Felizes como os encontros semanais. Por mais que não tenham o mesmo talento para o carteado como Alan, Neto e Follmann fazem questão de estar juntos com seus familiares. Momento que o goleiro confessa ser mais do que somente descontração. Naturalmente, é algo que faz parte do processo de recuperação:
- Sabemos que precisamos um do outro. Damos força uma para o outro. Isso é muito bacana. Nos vemos todos os dias, conversamos bastante e isso nos acrescenta. Precisamos estar juntos.

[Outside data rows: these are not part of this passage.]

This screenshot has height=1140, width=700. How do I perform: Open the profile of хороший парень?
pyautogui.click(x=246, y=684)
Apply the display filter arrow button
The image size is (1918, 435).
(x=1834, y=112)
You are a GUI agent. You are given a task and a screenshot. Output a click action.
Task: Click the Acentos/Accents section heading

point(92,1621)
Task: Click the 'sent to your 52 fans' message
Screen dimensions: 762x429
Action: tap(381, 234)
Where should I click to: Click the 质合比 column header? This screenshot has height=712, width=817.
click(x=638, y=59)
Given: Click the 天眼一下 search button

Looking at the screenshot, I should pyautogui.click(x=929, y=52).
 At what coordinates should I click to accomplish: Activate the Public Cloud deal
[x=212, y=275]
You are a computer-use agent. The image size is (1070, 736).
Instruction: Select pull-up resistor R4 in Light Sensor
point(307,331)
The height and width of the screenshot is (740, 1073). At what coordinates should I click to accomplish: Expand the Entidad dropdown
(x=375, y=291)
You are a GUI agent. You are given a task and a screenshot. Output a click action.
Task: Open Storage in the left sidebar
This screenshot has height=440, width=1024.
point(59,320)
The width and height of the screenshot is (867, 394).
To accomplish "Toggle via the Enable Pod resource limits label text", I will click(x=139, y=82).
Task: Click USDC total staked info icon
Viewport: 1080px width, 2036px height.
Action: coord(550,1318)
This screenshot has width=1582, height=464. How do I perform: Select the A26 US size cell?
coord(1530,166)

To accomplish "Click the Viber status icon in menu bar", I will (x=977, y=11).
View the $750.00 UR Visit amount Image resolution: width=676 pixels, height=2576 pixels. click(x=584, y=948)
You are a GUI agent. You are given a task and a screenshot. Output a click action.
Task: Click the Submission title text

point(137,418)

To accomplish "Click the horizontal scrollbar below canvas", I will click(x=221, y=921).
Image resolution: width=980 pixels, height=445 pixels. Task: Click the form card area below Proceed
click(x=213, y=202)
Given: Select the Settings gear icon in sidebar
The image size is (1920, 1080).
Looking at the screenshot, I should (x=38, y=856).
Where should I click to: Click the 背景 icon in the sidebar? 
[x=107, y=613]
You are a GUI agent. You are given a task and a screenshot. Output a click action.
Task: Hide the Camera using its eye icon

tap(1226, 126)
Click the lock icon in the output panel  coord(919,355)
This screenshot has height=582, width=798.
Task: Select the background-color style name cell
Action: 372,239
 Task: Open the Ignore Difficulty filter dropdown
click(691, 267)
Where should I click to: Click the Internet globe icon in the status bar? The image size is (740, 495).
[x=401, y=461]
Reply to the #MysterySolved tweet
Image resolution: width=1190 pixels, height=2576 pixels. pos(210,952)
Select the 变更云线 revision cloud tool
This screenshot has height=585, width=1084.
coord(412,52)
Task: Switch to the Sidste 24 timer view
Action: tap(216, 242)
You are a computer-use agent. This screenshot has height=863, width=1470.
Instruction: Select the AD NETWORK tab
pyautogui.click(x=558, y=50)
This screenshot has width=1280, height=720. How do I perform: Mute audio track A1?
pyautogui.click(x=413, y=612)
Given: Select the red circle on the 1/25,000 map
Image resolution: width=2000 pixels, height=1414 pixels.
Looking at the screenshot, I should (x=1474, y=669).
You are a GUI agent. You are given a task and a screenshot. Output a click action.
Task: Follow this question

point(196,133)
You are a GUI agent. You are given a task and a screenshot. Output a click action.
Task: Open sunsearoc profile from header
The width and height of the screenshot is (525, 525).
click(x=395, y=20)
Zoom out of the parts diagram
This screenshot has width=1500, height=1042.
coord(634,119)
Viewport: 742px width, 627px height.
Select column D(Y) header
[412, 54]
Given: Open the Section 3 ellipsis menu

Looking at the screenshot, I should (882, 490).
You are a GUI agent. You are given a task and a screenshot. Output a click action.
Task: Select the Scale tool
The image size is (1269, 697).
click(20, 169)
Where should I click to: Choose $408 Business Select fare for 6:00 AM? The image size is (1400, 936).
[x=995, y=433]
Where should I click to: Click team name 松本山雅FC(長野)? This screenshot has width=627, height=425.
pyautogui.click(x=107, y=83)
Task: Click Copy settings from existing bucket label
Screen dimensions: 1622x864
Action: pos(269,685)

Passados quatro meses e dois dias do acidente, o trio faz questão de valorizar cada conquista diária. Adaptado às próteses, Follmann já caminha com desenvoltura, sem necessidade nem mesmo do apoio de muletas. Neto já recuperou a massa muscular e está na reta final de fisioterapia para voltar aos gramados. E Alan Ruschel é quem está mais próximo da chamada "concretização do milagre".
Primeiro sobrevivente a ter alta, o lateral já está entregue ao departamento de preparação física, voltou para rotina de treinamentos com o elenco no CT Água Amarela e até trabalha com bola. Ainda há preocupação em evitar impacto por conta da lesão na coluna, mas a rotina de atleta profissional está restabelecida. Conquista que vai muito além de si próprio:
- Não temos noção da dimensão do que representamos hoje, mas, de alguma forma, tentamos mostrar para o mundo que estamos nos superando depois de tudo que passamos. O Follmann feliz só pelo fato de voltar a caminhar, o Neto também, vimos a alegria só por trotar em volta do campo. Eu também por poder treinar. São coisas que não têm como explicar.
Presença certa na série de homenagens prevista para a final da Recopa, terça-feira, às 19h15 (de Brasília), na Arena Condá, contra o Atlético Nacional, o trio de sobreviventes tem a consciência de que tudo que aconteceu em Medellín fará parte de seu dia a dia. Memórias que estimulam o futuro:
- Agora, é o momento de olhar para frente, tocar a vida e celebrar. Temos muita coisa bacana e positiva na terra ainda! - definiu Follmann.
Bacana, positiva e simples. Como caminhar ou abraçar quem está próximo para celebrar a vida.